I have the following family of quadratic programming problems: \begin{equation} x_t = \arg\min_{x\succeq 0} \frac{1}{2}\|Ax-b\|^2 + r(t)c_t^Tx, \, t\in (0, +\infty). \end{equation} where $A$ is square invertible matrix, scalar-valued function $r(t)$ and family of vectors $c_t$ are such that \begin{equation} r(t) \geq 0, \, r(t) \rightarrow +\infty, \, c_t\succeq 0, \, c_t \rightarrow c_* \succeq 0. \end{equation} Notation $x\succeq 0$ means that $x$ belongs to the positive cone of some $R^p$.
The question is: does $x_t$ has a limit, i.e., does it exist $\lim\limits_{t\rightarrow +\infty} x_t$? Intuitively I want to say, yes, and the limit should be the following one: \begin{equation} \lim_{t\rightarrow +\infty} x_t = \arg\min_{x\succeq 0, \, x^Tc_* = 0} \|Ax-b\|^2. \end{equation} Intuitively, the linear penalty $c_t^Tx$ which is positive does not push solution to infinity and $r(t)\rightarrow +\infty$ dominates the solution so it becomes just a constraint.... I also think that if there is a limit, convergence should be uniform in $b$ (in fact for each $t$ these programming problems are the projections onto convex sets, which are known to be Lipschitz in $b$).
I managed to show $x_t$ is necessarily bounded (which is quite obvious).
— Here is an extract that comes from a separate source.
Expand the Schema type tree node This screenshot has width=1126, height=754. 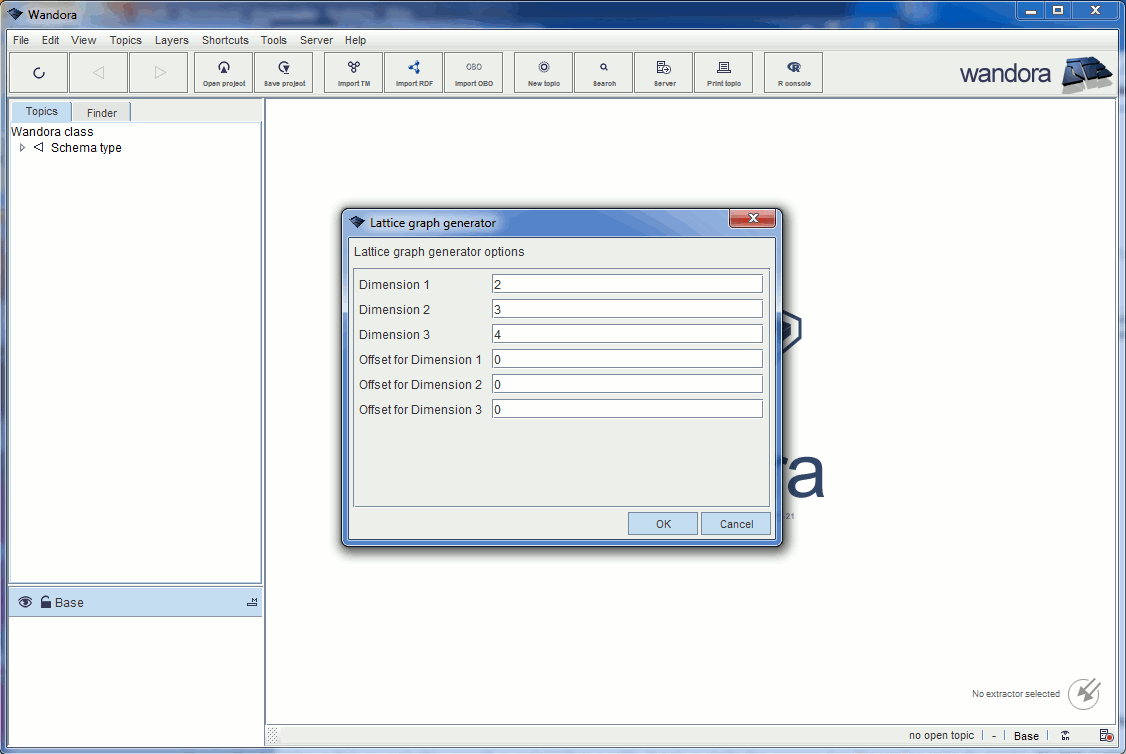[23, 148]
Indeed, point $x = 0$ belongs to the set of constraints, therefore \begin{equation} \frac{1}{2}\|Ax_t-b\|^2 + r(t)c_t^Tx_t \leq \frac{1}{2}\|b\|^2. \end{equation} From the above inequality and the fact that $c_t^Tx_t\geq 0$ it follows that \begin{equation} \|Ax_t-b\|\leq \|b\| \Rightarrow \|x_t\| \leq 2(\min_{\sigma\in \sigma(A)}|\sigma|)^{-1}\|b\|, \end{equation} where $\sigma(A)$ is the set of eigenvalues of $A$ which are all non-zeros by the initial assumption on $A$. Boundeness of $x_t$ is proved.
I close this question since I've found the answer. In general, there is no limit for $x_t$ under the given assumptions.
Let us consider dimension $d=2$, $A = I$. Vector $b$ I will denote by $x_0$ and choose $x_0 = (2,2)$.
Choose also $c_* = (0,1)$, and \begin{equation} c_t = c_* + \dfrac{u_t}{r(t)}, \, u_t = (|\sin(t)|, 0). \end{equation}
Then the expression for $x_t$ can be rewritten as follows: \begin{equation} x_t = \arg\min_{x\succeq 0} \dfrac{1}{2}\|x-(x_0 - r(t)c_t)\|^2 = \mathrm{Proj}(x_0 - r(t)c_t, R^2_+), \end{equation} where $\mathrm{Proj}(x,X)$ denotes the euclidean projection of point $x$ on set $X$, $R^2_+$ is the positive cone of $R^2$.
It is easy to check (make a simple picture) that for such choice of $c_t$, the minimizer $x_t$ will be of the form \begin{equation} x_t = (x_{01} - r(t) c_{t1}, 0). \end{equation}
For parameters chosen above we have that \begin{equation} x_t = (2 - |\sin(t)|, 0). \end{equation} Clearly the above sequence is not convergent.
Hypothesis: $\lim_{t\rightarrow +\infty}x_t$ would exist if we would assume in addition that \begin{align} r(t)(c_t - c_*) \rightarrow 0 \text{ when } t\rightarrow +\infty. \end{align} But this question is not of my interest, since I know that I cannot have such rate for $c_t$.